GIVEN TEXT:
# # # #

A federal judge sentenced former Texas Congressman Steve Stockman to 10 years in federal prison Wednesday for defrauding two businessmen of $1.2 million to fund his campaigns, chiding him for abusing the public’s trust in elections.

HOUSTON (CN) - A federal judge sentenced former Texas Congressman Steve Stockman to 10 years in federal prison Wednesday for defrauding two businessmen of $1.2 million to fund his campaigns, chiding him for abusing the public’s trust in elections.

U.S. District Judge Lee Rosenthal also ordered Stockman, who turns 62 on Nov. 14, to pay more than $1 million in restitution.

The Republican represented southeast Texas districts in the U.S. House of Representatives from 1995 to 1997 and 2013 to 2015. He made an unsuccessful run for the U.S. Senate in 2014.

Wearing an orange jumpsuit and standing next to his defense attorney, Stockman folded his arms behind his back as he listened to federal prosecutor Robert Heberle lobby for Rosenthal to sentence him to 14 years in prison.

“He used his office not to help constituents, but to commit fraud to fund his campaigns,” Heberle said.

# # # #

Entries on locating words and elements
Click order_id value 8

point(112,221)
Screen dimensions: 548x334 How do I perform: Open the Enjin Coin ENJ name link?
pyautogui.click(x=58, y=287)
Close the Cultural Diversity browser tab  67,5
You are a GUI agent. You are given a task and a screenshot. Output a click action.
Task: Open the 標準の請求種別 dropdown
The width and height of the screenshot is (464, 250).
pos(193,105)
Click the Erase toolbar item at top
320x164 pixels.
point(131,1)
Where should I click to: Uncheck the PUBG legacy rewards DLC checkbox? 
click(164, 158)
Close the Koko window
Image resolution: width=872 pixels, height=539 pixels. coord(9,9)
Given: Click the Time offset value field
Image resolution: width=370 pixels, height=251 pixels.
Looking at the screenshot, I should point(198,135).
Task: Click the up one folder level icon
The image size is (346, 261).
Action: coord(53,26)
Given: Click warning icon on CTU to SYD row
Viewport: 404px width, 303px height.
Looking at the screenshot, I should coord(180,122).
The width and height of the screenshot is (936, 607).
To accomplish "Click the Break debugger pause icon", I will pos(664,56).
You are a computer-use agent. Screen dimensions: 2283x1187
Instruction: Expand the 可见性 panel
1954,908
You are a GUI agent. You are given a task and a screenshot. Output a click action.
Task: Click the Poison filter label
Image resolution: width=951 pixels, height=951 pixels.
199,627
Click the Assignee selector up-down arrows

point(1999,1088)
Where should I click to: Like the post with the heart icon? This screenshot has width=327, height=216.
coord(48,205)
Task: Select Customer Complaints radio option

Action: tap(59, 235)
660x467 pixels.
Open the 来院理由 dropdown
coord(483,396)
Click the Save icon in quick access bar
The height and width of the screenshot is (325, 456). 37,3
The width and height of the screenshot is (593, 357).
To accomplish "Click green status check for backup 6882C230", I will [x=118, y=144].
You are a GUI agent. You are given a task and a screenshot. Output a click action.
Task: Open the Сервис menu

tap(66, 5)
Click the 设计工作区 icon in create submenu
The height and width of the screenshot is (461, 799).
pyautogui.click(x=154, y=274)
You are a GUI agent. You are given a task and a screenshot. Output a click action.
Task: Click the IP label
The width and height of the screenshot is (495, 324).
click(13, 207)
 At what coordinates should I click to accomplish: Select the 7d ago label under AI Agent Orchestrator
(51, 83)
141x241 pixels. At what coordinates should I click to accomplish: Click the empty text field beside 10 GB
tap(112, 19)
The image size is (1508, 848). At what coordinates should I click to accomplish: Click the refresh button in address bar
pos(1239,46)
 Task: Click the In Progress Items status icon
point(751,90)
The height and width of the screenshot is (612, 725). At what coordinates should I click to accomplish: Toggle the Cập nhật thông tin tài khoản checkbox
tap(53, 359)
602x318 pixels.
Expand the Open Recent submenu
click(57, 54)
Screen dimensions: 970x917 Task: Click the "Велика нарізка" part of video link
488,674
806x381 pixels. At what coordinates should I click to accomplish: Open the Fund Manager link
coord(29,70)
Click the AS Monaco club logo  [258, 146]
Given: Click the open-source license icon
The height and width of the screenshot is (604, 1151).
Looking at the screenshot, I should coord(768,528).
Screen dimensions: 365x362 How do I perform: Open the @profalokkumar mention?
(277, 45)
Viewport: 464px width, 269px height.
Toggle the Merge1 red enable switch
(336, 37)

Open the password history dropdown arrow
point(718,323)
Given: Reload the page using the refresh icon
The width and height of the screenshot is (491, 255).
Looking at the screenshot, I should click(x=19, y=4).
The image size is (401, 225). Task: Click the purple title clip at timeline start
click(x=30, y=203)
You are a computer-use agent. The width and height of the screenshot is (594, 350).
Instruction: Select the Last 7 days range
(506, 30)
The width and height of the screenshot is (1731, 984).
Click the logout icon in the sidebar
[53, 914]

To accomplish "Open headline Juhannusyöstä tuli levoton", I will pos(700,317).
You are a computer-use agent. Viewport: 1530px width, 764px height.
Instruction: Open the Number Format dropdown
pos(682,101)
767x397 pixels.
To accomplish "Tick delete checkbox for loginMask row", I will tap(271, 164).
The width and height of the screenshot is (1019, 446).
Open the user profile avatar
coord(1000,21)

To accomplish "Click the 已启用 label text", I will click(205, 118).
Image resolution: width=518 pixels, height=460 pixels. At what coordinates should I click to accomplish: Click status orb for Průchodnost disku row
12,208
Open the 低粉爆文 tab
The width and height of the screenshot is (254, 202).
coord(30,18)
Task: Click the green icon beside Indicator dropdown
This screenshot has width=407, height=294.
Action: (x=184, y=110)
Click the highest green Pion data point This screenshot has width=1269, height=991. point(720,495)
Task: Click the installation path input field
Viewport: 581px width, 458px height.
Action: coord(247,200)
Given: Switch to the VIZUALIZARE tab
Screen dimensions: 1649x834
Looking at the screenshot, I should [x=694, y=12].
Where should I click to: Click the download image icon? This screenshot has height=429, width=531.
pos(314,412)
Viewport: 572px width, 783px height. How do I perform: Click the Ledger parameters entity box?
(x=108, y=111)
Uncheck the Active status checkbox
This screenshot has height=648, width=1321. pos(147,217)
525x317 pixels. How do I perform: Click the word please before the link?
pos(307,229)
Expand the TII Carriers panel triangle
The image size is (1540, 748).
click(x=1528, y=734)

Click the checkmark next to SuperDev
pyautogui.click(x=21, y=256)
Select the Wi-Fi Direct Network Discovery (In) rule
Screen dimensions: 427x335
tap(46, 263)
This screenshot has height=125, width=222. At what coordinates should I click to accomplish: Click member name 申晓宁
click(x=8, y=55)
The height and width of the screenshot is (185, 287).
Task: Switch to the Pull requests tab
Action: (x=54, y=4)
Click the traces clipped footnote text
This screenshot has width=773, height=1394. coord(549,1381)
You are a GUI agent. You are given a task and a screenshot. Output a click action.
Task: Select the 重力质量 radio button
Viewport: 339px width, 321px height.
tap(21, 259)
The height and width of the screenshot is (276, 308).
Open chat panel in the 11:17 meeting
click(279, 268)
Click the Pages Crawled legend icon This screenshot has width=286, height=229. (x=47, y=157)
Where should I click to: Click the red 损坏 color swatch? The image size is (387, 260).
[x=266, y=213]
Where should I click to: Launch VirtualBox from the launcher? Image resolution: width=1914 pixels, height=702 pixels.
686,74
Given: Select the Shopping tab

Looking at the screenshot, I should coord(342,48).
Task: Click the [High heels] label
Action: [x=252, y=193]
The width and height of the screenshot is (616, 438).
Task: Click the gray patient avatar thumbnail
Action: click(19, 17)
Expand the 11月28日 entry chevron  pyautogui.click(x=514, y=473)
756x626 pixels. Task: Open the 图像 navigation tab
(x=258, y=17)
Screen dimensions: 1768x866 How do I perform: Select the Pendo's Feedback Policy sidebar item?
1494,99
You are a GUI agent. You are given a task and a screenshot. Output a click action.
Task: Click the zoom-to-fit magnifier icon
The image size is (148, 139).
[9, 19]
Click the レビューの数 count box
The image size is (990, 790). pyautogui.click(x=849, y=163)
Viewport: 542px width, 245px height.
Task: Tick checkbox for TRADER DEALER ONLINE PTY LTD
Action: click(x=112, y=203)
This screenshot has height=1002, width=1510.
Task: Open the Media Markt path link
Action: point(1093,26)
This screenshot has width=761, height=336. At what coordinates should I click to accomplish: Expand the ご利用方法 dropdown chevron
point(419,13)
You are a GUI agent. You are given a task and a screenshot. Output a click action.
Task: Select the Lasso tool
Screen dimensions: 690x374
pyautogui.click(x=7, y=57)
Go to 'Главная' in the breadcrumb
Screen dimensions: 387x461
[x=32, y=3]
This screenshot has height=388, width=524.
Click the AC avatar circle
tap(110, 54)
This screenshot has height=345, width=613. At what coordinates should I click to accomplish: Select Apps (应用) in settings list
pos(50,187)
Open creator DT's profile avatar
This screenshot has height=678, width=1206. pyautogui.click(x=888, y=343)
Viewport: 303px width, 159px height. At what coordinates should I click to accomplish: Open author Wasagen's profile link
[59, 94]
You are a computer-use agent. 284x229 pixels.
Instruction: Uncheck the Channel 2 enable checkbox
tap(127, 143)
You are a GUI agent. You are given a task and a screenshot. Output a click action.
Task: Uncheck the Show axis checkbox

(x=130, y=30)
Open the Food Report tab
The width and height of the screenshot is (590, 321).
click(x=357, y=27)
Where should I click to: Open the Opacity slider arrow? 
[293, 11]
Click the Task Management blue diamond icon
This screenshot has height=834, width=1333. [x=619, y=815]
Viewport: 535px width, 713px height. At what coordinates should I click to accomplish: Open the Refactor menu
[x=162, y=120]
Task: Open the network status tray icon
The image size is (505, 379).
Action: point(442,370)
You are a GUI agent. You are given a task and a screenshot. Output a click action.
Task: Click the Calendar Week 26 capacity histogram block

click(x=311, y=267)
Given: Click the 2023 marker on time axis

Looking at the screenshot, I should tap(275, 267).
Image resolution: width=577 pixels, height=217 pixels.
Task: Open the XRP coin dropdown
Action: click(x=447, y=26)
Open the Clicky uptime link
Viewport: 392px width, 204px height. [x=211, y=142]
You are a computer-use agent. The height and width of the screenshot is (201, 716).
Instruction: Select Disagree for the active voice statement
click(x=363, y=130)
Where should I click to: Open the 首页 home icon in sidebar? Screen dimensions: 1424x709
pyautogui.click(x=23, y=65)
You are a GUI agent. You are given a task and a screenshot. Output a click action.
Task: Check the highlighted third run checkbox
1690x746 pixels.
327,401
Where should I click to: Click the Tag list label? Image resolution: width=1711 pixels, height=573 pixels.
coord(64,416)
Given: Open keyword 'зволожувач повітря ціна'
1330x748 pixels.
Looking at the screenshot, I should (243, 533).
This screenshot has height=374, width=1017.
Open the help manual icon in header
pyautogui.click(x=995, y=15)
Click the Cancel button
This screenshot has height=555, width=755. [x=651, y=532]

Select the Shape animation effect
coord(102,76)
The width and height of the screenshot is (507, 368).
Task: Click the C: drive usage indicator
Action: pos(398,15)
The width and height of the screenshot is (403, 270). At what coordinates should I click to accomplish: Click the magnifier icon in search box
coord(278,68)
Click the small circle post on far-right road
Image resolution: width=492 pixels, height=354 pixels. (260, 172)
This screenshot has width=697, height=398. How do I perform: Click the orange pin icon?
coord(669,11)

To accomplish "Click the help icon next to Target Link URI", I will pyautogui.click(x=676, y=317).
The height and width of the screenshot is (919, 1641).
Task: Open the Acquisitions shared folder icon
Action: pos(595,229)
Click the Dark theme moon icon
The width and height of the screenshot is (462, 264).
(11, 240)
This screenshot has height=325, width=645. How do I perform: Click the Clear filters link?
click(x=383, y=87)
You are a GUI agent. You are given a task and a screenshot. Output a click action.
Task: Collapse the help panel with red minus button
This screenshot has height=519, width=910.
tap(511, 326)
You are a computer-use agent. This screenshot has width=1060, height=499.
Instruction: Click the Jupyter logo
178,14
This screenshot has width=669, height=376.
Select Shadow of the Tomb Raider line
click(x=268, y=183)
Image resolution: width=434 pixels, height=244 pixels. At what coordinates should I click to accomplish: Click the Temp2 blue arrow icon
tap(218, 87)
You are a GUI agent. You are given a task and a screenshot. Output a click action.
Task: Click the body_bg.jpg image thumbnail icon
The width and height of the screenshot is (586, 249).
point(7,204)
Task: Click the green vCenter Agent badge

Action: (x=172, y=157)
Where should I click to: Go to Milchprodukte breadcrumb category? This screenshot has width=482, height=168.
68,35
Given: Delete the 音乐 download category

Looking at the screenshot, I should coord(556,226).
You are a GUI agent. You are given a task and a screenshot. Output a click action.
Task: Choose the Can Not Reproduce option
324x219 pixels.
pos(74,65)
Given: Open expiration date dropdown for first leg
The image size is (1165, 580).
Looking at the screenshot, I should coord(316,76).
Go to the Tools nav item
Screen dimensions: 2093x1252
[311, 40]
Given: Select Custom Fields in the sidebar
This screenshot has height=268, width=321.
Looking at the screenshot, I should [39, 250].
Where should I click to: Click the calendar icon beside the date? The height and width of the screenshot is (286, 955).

# # # #

TASK STATEMENT: According to the news report on Steve Stockman's sentencing, how much restitution was he ordered to pay? These entries were drawn from a separate source.

RESULT FOR THIS TASK: More than $1 million.